Majority of Democrats believe Israel is 'burden' on US – poll
The Brookings Institution survey, released Friday, was conducted between October 5-14, and surveyed a total of 1,528 people. The margin of error is 2.5 percent.
Particularly, the institute found that 55 percent of Democrats believe Israel is a burden to America, compared to just 24 percent of Republicans and 41 percent of Independents.
But despite the Jewish state apparently being an encumbrance, a large majority (76 percent) of all Americans still believe Israel is an important ally to the US, as it provides military and intelligence cooperation and plays a region role helpful to American interests.

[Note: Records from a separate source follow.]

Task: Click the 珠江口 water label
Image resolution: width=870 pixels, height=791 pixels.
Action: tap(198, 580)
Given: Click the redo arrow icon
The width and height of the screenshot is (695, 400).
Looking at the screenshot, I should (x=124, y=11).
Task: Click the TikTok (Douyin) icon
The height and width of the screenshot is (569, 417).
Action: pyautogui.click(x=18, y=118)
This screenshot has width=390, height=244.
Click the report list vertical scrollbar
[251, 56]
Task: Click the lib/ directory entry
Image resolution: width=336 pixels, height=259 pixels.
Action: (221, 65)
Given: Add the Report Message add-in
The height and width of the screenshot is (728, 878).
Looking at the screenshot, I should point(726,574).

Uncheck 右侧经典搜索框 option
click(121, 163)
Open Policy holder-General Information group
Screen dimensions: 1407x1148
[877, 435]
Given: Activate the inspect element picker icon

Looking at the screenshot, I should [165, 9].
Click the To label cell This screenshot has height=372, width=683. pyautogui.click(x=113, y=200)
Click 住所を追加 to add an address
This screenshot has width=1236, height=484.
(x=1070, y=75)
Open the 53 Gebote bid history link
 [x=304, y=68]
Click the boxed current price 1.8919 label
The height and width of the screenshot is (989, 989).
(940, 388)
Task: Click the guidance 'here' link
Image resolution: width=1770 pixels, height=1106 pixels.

Republicans were the most likely to say Israel was an ally, with 85 percent believing so. Although 70 percent of Democrats and 68 percent of Independents also agreed that Israel was an important friend, those parties were more than twice as likely as Republicans to disagree with that statement.
Americans aged 55 and older were most likely to say that Israel was an important ally to the US, with 86 percent of those polled in the age bracket saying so. Younger age cohorts were still likely to answer in the affirmative, with 70 percent of 18- to 34-year-olds and 71 percent of 35- to 54-year-olds holding the same belief.
When it comes to Israeli settlements, 60 percent of Democrats support imposing economic sanctions or "more serious action" – compared to just 49 percent in November 2015.
Republicans also saw a jump in the numbers of people supporting such measures, albeit a much smaller one, from 26 percent last year to 31 percent in the current survey.
When asked how the US should react to new settlements, the majority of Americans support Washington doing nothing or limiting its opposition to words. Republicans and Independents were most likely to agree with this (68 percent and 54 percent respectively), while just 37 percent of Democrats agreed with the restrained approach.
Trump & Israel
When asked which way they would like to see President-elect Donald Trump lean when it comes to the Israel-Palestine conflict, most Americans (57 percent) said they would prefer if he maintained a neutral stance.
Republicans were the most likely to say that Trump's administration should lean toward Israel, with 56 percent saying so – compared to just 17 percent of Democrats and 29 percent of Independents. Less than 1 percent of Republicans believed the new administration should lean toward the Palestinians.
Despite most Americans preferring Trump to remain neutral, the same amount of Americans said they still believed he would lean toward Israel.
While Trump's official views on Israel still largely remain a mystery, the president-elect was congratulated on his election win by Israeli Prime Minister Benjamin Netanyahu last month, with the leader calling him a “great friend of Israel” in a video message.
“Over the years, you have expressed your support consistently, and I deeply appreciate it,” he said at the time, adding that he looks forward to working with Trump to “advance security, prosperity, and peace.”
On Sunday, Netanyahu told a Washington conference on the Middle East that he looks forward to speaking to Trump about the West's “bad deal” with Iran, referring to the nuclear agreement reached between Tehran and six world powers in 2015.